[FRAGMENTO SELECCIONADO]

León XIV parece decidido a ser el Papa Tranquilo. Justo la semana pasada, en el Jubileo de la Juventud en Roma, mientras caminaba entre un millón de personas, se le notaba cierta vergüenza en la expresión. Y no lo digo de forma negativa. Todo lo contrario. En una época de líderes performativos, alguien que casi se disculpa por ser Papa es algo positivo.

León XIV no es apto para ser Papa, y eso es bueno. Claramente no es un showman . No se esfuerza por ser el centro de atención. No inventa controversias. Es evidente que se siente incómodo. Es evidente que no quiere involucrarse en todo. Prefiere dejar que la Iglesia viva, actuando más como árbitro que como promotor.

Dicen que cada Papa corrige al anterior. Se equivocan. Los Papas corrigen al mundo que los elige. Fue así con Wojtyla, en una Europa dividida. Con Benedicto XVI, en la Italia de Berlusconi. Con Francisco, cuando la estadidad global se desmoronaba. Y ahora, con Prevost, en tiempos de agitación.

Algunos dicen que la fuerza ha vuelto a ser el valor central de la política. Que los líderes no respetan a quienes muestran timidez y previsibilidad. Pero debido a la naturaleza del poder del papado, León XIV es posiblemente el único que no necesita sentirse limitado por esta lógica.

Curiosamente, en este marco analítico es común situar las décadas de 1920 y 1930 como paradigmas paralelos al presente. Los textos de Roth o Zweig se utilizan a menudo como guía. Pero, ya sea por la elección del nombre o por una decisión reciente, León XIV parece indicar que el gran momento crucial para comprender el presente no es principios del siglo XX, sino finales del XIX. No el período posterior a la Gran Guerra, sino la era que lo precedió.

La semana pasada, por ejemplo, anunció que proclamará Doctor de la Iglesia a John Henry Newman. Un inglés, converso del anglicanismo al catolicismo, que vivió precisamente en aquella época y, curiosamente, fue nombrado cardenal por León XIII, predecesor de Prevost.

[/FRAGMENTO SELECCIONADO]
[LÍNEAS EXTRAÍDAS]

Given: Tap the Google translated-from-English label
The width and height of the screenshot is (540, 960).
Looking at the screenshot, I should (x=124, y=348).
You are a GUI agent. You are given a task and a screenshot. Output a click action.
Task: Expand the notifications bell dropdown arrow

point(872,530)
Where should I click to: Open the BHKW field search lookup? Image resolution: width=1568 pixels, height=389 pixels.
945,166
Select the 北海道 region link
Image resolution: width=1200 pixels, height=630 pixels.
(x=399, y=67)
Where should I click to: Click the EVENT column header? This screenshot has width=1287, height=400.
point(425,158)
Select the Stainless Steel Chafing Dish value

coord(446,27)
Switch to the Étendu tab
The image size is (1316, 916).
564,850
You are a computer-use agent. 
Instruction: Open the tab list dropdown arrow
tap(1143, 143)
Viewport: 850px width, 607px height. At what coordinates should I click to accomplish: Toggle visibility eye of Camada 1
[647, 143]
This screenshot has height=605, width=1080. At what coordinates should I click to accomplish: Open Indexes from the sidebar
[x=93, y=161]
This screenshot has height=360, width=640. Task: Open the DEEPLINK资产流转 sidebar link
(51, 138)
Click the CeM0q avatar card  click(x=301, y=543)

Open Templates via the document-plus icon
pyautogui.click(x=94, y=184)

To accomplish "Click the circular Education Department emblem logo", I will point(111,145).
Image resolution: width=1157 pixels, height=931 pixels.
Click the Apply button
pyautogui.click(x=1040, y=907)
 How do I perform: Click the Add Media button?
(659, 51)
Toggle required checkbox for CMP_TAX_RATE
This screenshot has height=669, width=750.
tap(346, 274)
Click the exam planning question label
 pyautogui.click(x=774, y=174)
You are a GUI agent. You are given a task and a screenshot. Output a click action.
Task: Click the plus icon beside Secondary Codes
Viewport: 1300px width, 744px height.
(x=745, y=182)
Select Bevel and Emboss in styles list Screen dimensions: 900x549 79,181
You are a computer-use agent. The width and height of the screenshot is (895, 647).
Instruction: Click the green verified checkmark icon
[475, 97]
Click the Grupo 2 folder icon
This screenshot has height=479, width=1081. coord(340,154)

[/LÍNEAS EXTRAÍDAS]

## COMPRUEBA TU COMPRENSIÓN
A - Según el texto sobre León XIV, ¿a quién anunció que proclamará Doctor de la Iglesia?
B - Transcribe, por favor, la parte del texto sobre León XIV que comienza en las palabras "León XIV no" y termina después de "tiempos de agitación.".
C - Prolonga el texto sobre León XIV a partir de su última oración.

## RESPUESTAS POR PUNTO
A - A John Henry Newman.

B -
León XIV no es apto para ser Papa, y eso es bueno. Claramente no es un showman . No se esfuerza por ser el centro de atención. No inventa controversias. Es evidente que se siente incómodo. Es evidente que no quiere involucrarse en todo. Prefiere dejar que la Iglesia viva, actuando más como árbitro que como promotor.

Dicen que cada Papa corrige al anterior. Se equivocan. Los Papas corrigen al mundo que los elige. Fue así con Wojtyla, en una Europa dividida. Con Benedicto XVI, en la Italia de Berlusconi. Con Francisco, cuando la estadidad global se desmoronaba. Y ahora, con Prevost, en tiempos de agitación.

C -
Ahora bien, Newman, admirado por Joyce y detestado por la élite victoriana, reconoció pronto lo que se avecinaba. Diagnosticó tres errores que siguen moldeando el mundo.

El primero fue el racionalismo. Newman se opuso a la idea de que todo pudiera explicarse mediante la lógica científica. Concluyó que la razón necesitaba recuperar su pleno alcance existencial. Argumentó que limitar la razón a lo medible es amputarla, y que esta amputación abre el camino al fanatismo. Porque el radicalismo no nace del exceso de oxígeno. Surge de su escasez.

El segundo desafío fue el liberalismo. John Henry Newman se opuso a la idea de que la verdad pudiera reducirse a la opinión personal. Para él, esta versión humanista de la religión y la verdad, aunque disfrazada de tolerancia, era una forma de contrarrestar los caprichos de la cultura de la comodidad de la Inglaterra victoriana y conducir a una realidad rígida por conveniencia. Y esto es importante hoy en día. Gobernar, por ejemplo, no es comer en un bufé. Y el bien común no puede estar sujeto a conceptos como la ventaja y el beneficio.

El tercer desafío surgió de la influencia del mundo romántico. Es cierto que Newman valoraba la imaginación y el afecto, pero desconfiaba de un énfasis exagerado en el sentimiento religioso. Sospechaba que la intensidad subjetiva conducía a una falta de atención a la historia y la tradición. Y esto nos alerta sobre cierta efervescencia revolucionaria que se extiende a todos los polos políticos, y también nos recuerda que ni la Iglesia ni un país pueden reducirse a una terapia de grupo.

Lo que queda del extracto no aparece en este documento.